Go to hardware
-
i want to have/recommend 'go to' hardware for pfsense. the installs would be primarily for small businesses or savvy home users/networks. i want something with minimum 3 interfaces (i know i can use vlans with a single LAN interface, but i prefer to have a minimum of 3 interfaces (obviously 1 WAN, 1 LAN and 1 OPT).
my only confusion comes from my history with installs on a alix board and on old pc hardware with a good CPU and a decent amount of ram.
the alix board needed a nano install which is limited in features. the install on the old PC gave me all the features i needed and no limitation of read/write on the platter hard drive.
if i go with something like this, http://store.pfsense.org/SG2440/ what are my main concerns? i want to be able to recommend this to a small business owner and not have to worry about not being able to run certain packages or worry about read/writes if i enable logging for things that are not normally logged.
thanks.
-
I think is an excellent choice, just read its spec and feedback from users.
You could choose a mSATA SSD unit in order to have more space (30GB or 128GB)
Personally I built my pfSense unit from scratch (see my signature) around a Supermicro MB equipped with C2558.
I let pro-user to provide you with more detailed feedbacks.
-
if i go with something like this, http://store.pfsense.org/SG2440/ what are my main concerns?
It is not only the one or the other box, they are offering to us, it is more in my opinion that we have now
all some devices we can trust on that pfSense will be still running smooth and proper on and on top
that we are able to choose between many different devices! And the real concerns are in my eyes;- 100% supported Intel GB LAN Ports
- 3 miniPCIe slots!!!!! For all miniPCIe devices that are mostly common used (mSATA, Modem and WiFI)
- AES-NI and Intel QuickAssist support will be for surely first assembled and inserted to the netgate/pfSense
devices as the coders now this devices exactly!
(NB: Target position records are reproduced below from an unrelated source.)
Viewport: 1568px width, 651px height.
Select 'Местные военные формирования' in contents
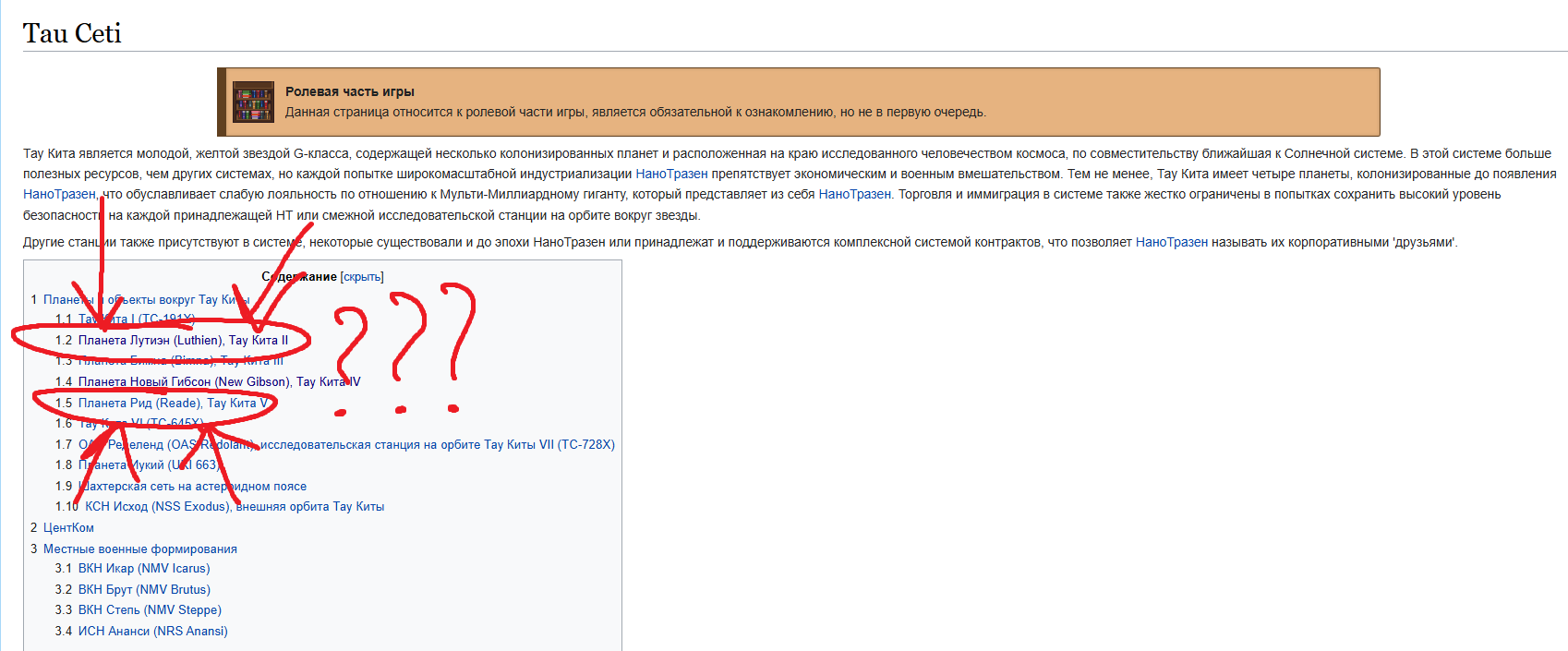click(x=139, y=549)
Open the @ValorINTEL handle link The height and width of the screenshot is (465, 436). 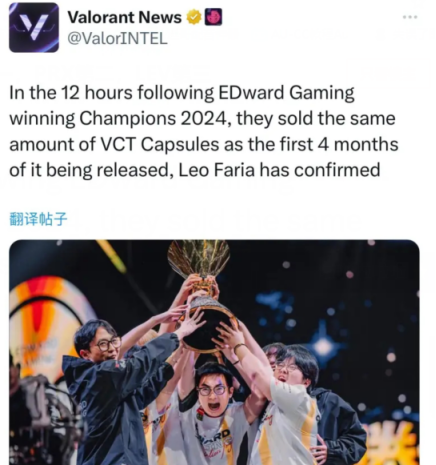click(x=117, y=39)
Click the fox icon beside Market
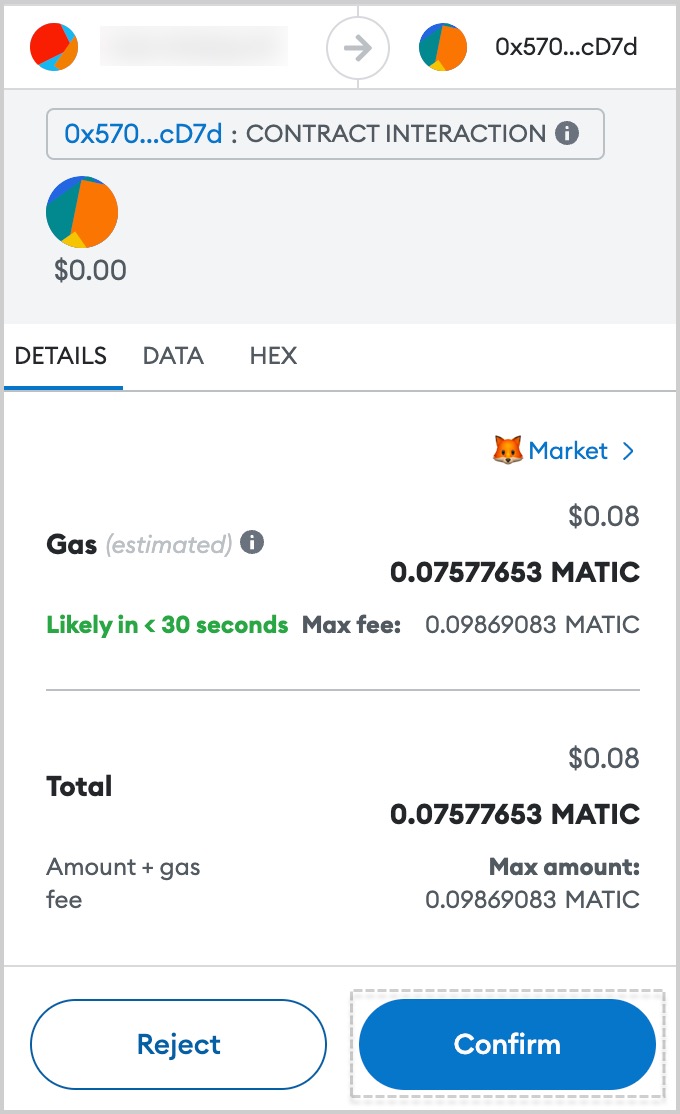Viewport: 680px width, 1114px height. pos(507,450)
i want to be able to recommend this to a small business owner
Boxes this match really to the point to the pfSense software to build firewalls from the lower bottom
to the highest top matching and working as an UTM devices but without the pain of paying licenses
for AntiSpam, Antivirus, Web & Mail scanning and VPN connections. And this boxes would be in stock
if one fails you could get another one really fast as a replacement for the company, so that the saved
configuration can be really easy reinstalled for a proper and fast exchange of this units.and not have to worry about not being able to run certain packages or worry about read/writes if i enable logging for things that are not normally logged
Then it be wise to tell or ask here around before you are buying something, things such as;
- number of users
- number of services
- which exactly services
- Internet connection speed
- which throughput is really needed
As an example: Heavy VPN and QoS usage, many VLANs, Squid & SquidGuard, Snort and DPI
would not be the same as you ask us for a pfSense box for a SMB with 10 - 20 users and then
the SG-xxxx boxes would not really matching and fitting your needs.Related to the pfSense software it would be a firewall, but related to the hardware it can be a real
UTM device with features such as hardware accelerated VPN (AES-NI), acceleration of several services
likes IDS/IPS and DPI (QuickAssist).Having the security of the older USB Stick method, but are able to insert a faster Cache with mSATA
devices would be also a fine thing and on top support for modem and WiFI would it make more round
for me.For the logging option I really suggest to store this in or on an external devices such a small $50
RaspBerry PI 2 on a huge SD Card or connected USB HDD. For greater logging stuff it would be
also sufficient to go with a NAS, SG-2220 unit, or a mini ITX Intel Atom board with mSATA or SSD
as RAID1. -
if i go with something like this, http://store.pfsense.org/SG2440/ what are my main concerns? i want to be able to recommend this to a small business owner and not have to worry about not being able to run certain packages or worry about read/writes if i enable logging for things that are not normally logged.
- It has eMMC which should cope with many many writes. If the customer is going to use packages that can write a lot of stuff and/or need more space then buy it with SSD.
- The pfSense store devices will be the first hardware tested with any new release. Thus you will know that the hardware really works with new versions of pfSense+FreeBSD.
- Replacement units readily available (assuming you are in a country within easy shipping range of a pfSense store outlet)
- The extra bit on the price supports the project, ensuring ongoing support and development
I have 3 of these. If you want real hardware rather than VM, then I am struggling to think of a reason not to get the appropriate SG series from the pfSense store.